## Your goal
Reproduce word for word the passage of the forum thread about Charlotte flat surge starting with "Does DF still" and going on through "it on phone.".

## Excerpt provided
-------------------------
# Charlotte flat surge, now with timeouts during heavy surge with DF



## dryverjohn (Jun 3, 2018)

Last night the normal flat rate surge went from it's usual $3.50 to $10 and I decided that the only way I was going to make any money was to do quick trips. I set my DF for places that were close by. It worked, took a group 1/2 a block and another group 1.5 blocks away. Then I headed home and received a $5 tip on top of the $10 surge and $7.85 fare. Uber ended up losing on all fares and I kept having issues where Uber would say my DF was expiring do you want to stay online or go offline? This was happening within 5 minutes or so of entering the DF. Normally, I can keep DF on until I get a ride, is this another evil change? It was fun getting $9-10 for trips with less than a mile of driving.


----------



## beezlewaxin (Feb 10, 2015)

Do the same thing in the same area when it isn't surging and see if DF kicks you too soon.

If it does, then it's not related to surge. Maybe ask support to explain why it kicks so soon. Dont mention surge.

Does DF still work normally elsewhere? If the same feature works differently in two different places in a reproducable manner, try to get them to troubleshoot it on phone.

Canned responses are to be expected but maybe you'll get lucky and they'll tell you something new..


----------



## dryverjohn (Jun 3, 2018)

I caught a surge today and it was an hour later that I received a message that they were going to timeout my DF. It was in a different area, but I was holding onto a surge I caught while delivering food for a local restaurant. Picked a very random DF, but got a hit and had to decline.
-------------------------
## Supplied data
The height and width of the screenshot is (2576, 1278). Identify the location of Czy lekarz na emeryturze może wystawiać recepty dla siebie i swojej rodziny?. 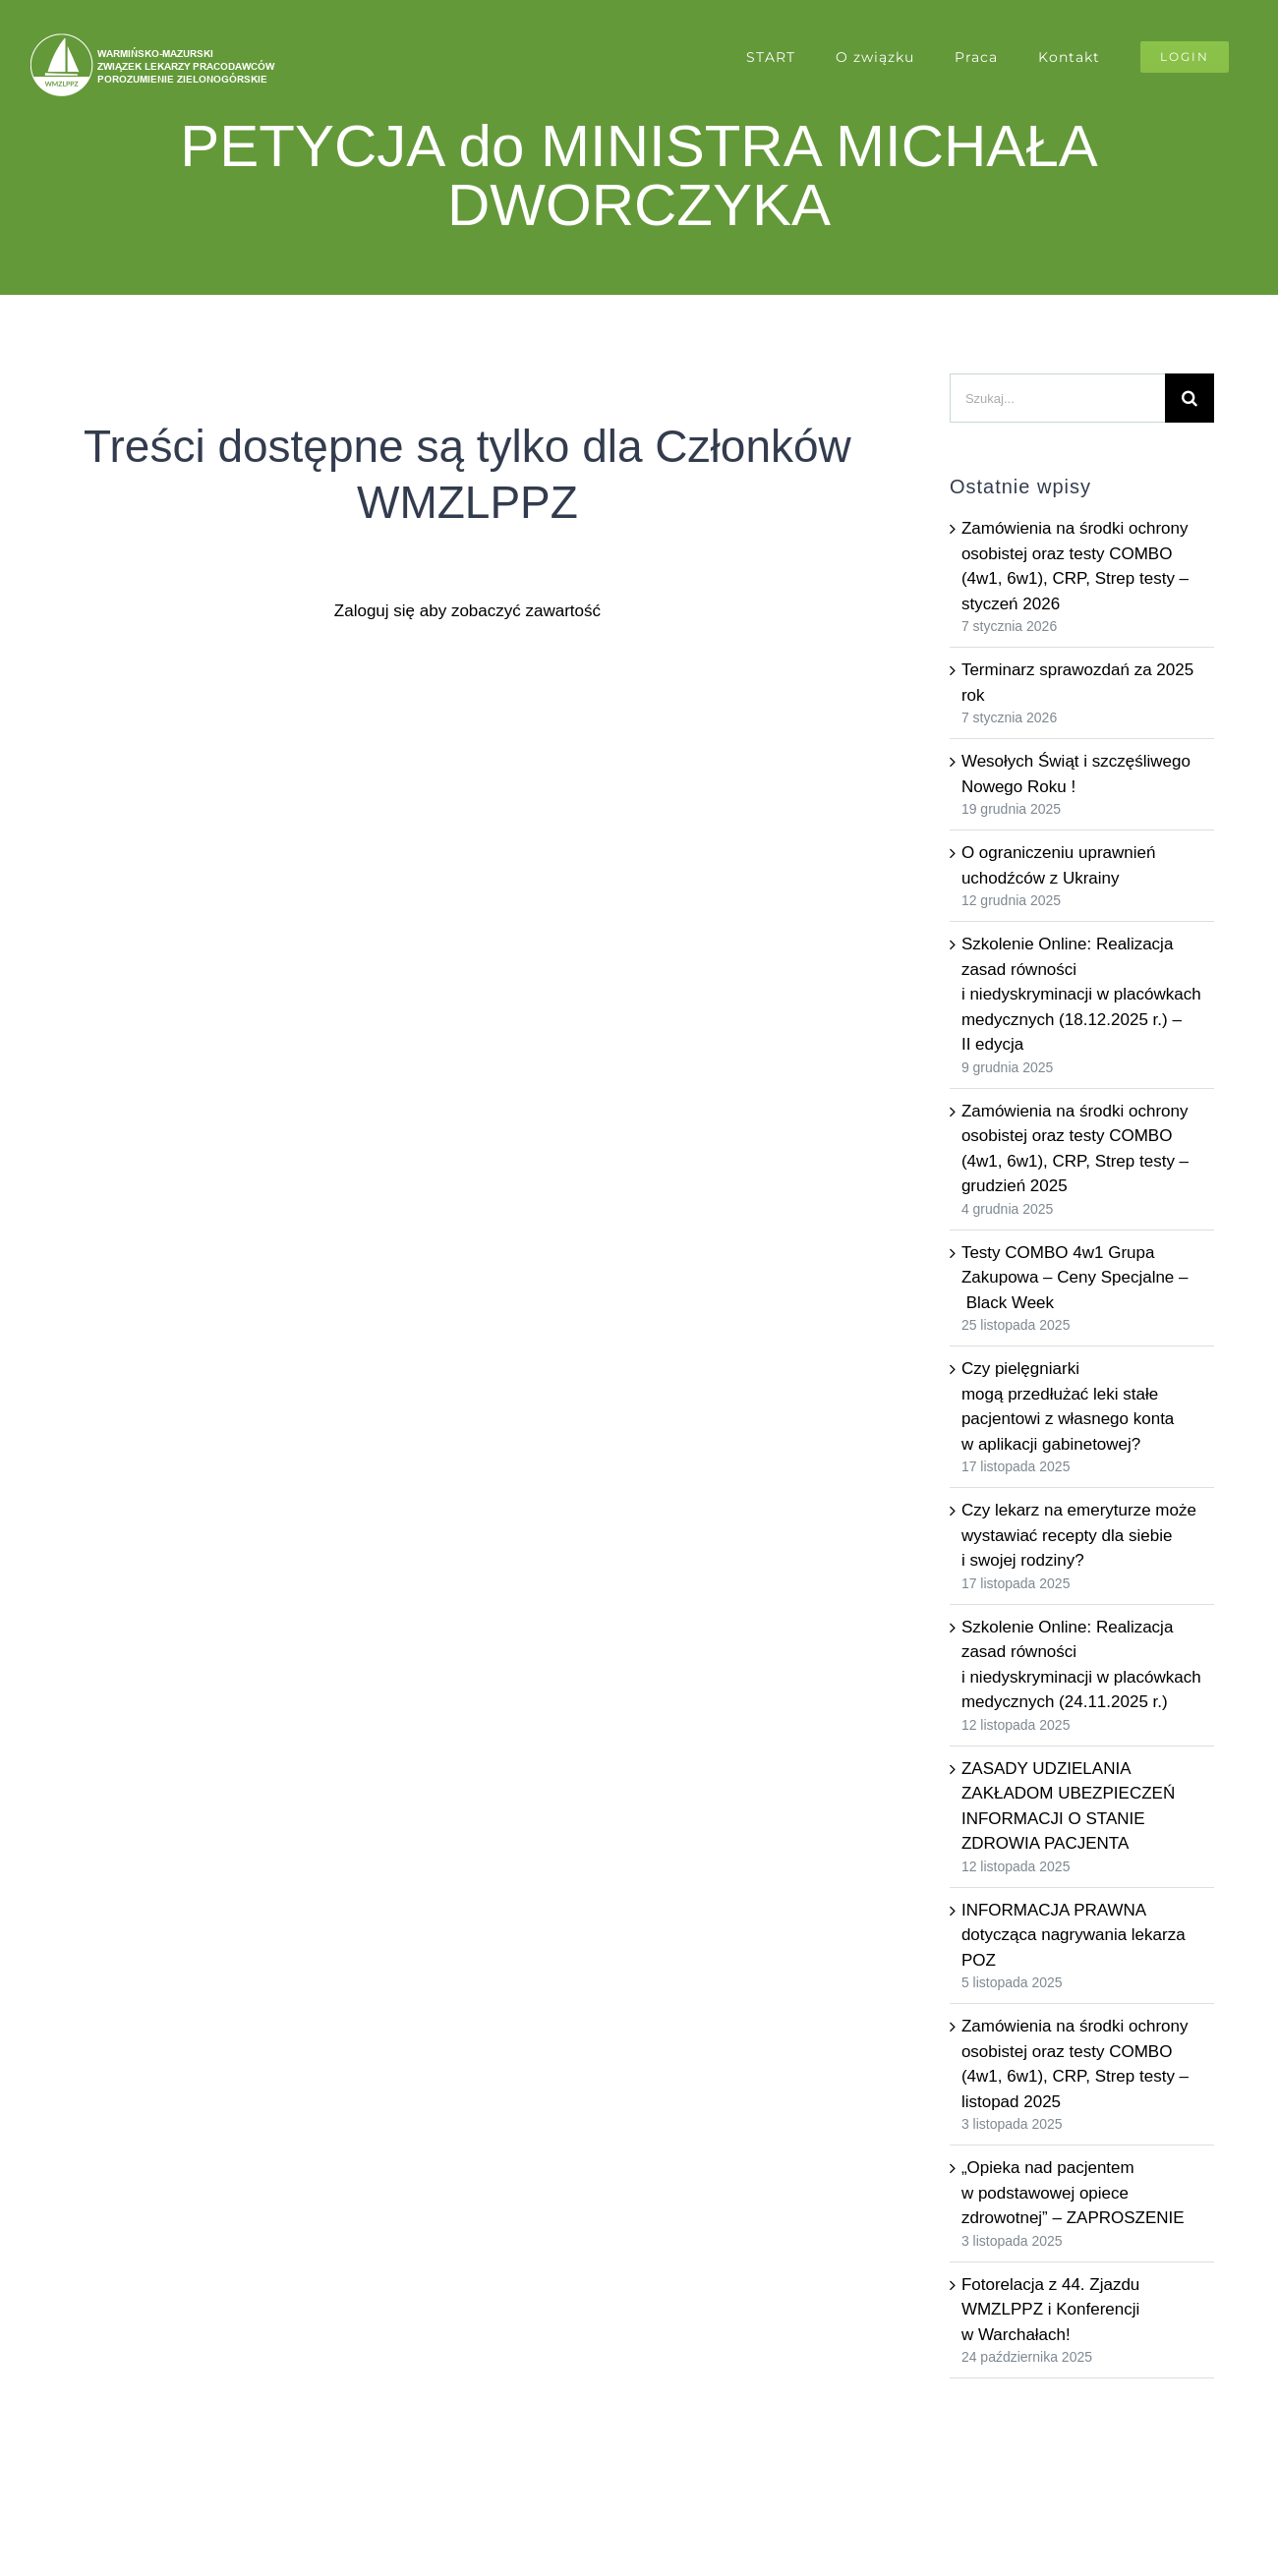
(1078, 1535).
-------------------------
## Result below
Does DF still work normally elsewhere? If the same feature works differently in two different places in a reproducable manner, try to get them to troubleshoot it on phone.